Отец побрел по холодной тропке вниз, туда, где будет вершиться его судьба. Справа начался жилой массив, состоявший из приземистых сорока– и пятидесятиэтажек. Этот район считался старым, здесь большей частью жили старики и рабочие, обслуживающие космопорт, расположенный в каких-нибудь восьмидесяти километрах. Дальше к реке шел проспект. Это был очень неуютный проспект, едва усаженный тополями и декоративными яблонями, которые плодоносили мелкими ранетками, что едят синички зимой. Здесь уже много столетий не ходит наземный транспорт. В городах это запрещено. Отец не мог вспомнить, что здесь было в его время, когда он мальчишкой бегал по залитым солнцем улицам. Может, здесь стояла консерватория, а быть может, была закусочная с нелепой эмблемой трех медведей? Кто его теперь разберет? Все так изменилось. Он шел по тротуару, мощенному желтым кирпичом. Низкие пятидесятиэтажки здесь полностью защищали тротуар от солнца. Была лишь тень. Только в новых районах тротуары освещены естественным светом с помощью систем зеркал. Здесь этого не было.
Тротуар вытянулся на многие сотни метров, против того, что был на его месте. Дома, что стояли на страже проспекта, были серыми и унылыми. Становилось похожим, что они грустят и сами, вспоминая летнее тепло и солнце. Летние рестораны свернулись. Сейчас от них не было проку. Все чаще и чаще погода хмурилась, прощаясь с летним теплом, плевалась то дождями, то холодным порывистым ветром, что опрокидывал легкие пластиковые стулья. На месте летних ресторанов остались лишь стойки органических синтезаторов, которые в такую непогоду были невостребованными, да урны, оснащенные аннигиляторами, у них работы тоже не было. Прохожие теперь стали редки. Едва где-то вдали покажется спина праздного гуляки, как сразу исчезает в ближайшем выходе. Иногда из-за домов показывали морды упитанные городские псы, уцелевшие после облав, да кошки. Было позднее утро, а в городе было тихо и пустынно, словно все жители уехали за реку.

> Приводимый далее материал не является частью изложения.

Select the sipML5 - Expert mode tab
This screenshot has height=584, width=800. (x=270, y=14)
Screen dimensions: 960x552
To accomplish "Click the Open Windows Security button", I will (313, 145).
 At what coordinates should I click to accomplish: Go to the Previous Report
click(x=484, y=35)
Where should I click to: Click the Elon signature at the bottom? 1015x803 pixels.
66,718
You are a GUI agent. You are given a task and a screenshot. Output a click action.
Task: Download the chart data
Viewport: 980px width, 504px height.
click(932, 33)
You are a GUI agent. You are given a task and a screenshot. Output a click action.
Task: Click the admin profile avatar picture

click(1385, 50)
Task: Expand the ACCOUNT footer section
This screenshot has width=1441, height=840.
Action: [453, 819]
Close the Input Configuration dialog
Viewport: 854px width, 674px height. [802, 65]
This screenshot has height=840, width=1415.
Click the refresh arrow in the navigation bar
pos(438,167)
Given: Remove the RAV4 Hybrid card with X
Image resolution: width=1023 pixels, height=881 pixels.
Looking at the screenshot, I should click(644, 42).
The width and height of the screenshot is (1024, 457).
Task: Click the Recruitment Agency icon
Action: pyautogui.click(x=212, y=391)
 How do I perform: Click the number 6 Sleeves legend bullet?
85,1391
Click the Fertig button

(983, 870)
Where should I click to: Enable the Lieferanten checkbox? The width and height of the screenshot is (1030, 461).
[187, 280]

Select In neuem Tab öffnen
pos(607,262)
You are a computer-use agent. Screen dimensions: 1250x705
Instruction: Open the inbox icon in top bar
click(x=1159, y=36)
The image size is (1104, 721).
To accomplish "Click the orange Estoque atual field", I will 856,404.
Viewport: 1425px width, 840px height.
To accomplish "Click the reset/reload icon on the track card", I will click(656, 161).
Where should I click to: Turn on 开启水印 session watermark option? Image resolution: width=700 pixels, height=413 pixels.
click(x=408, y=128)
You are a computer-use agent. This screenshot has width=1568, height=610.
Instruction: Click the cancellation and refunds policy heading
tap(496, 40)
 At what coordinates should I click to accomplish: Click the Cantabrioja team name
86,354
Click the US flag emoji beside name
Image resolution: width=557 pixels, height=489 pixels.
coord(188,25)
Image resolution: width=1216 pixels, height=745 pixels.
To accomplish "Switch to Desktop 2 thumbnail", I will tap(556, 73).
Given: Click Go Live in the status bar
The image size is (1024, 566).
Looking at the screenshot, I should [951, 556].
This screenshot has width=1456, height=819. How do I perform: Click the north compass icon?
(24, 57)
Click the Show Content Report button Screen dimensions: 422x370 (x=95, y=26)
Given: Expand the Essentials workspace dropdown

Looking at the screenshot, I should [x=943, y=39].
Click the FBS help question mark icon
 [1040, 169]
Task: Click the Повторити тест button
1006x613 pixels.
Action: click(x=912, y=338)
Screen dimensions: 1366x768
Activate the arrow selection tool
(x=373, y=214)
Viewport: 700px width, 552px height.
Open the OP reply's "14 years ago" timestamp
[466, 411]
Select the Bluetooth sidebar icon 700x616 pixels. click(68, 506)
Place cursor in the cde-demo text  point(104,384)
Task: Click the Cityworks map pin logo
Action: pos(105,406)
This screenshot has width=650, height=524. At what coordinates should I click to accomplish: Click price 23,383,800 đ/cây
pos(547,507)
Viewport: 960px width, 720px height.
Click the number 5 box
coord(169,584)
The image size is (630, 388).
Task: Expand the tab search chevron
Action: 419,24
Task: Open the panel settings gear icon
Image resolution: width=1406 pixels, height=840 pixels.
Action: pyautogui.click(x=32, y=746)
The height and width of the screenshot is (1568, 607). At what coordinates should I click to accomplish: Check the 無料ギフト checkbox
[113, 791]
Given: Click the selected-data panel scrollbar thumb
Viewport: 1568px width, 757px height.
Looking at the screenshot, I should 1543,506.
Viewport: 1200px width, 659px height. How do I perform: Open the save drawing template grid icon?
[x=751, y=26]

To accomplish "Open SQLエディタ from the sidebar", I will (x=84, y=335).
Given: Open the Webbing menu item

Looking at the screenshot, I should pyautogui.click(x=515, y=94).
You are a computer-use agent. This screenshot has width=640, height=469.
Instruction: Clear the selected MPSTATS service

Ничего, думал Отец. Возле ратуши будет оживление. Там устроили детскую площадку, лучшую в городе, чтобы детвора не пряталась по подъездам и подворотням в поисках удовольствий, но была на виду административной автоматики. Там-то и должен Отец воочию встретиться с любимой. Отец миновал круглую площадь, которая по праву носила название «Тихая» и свернул влево, на другой проспект, который шел через весь город, и был кривым, как Пизанская башня. В центре «Тихой» площади разбили огромную широкую клумбу, от которой в эту пору остался лишь черный вспаханный круг чернозема, да желтые сухие черенки некогда пышных цветов.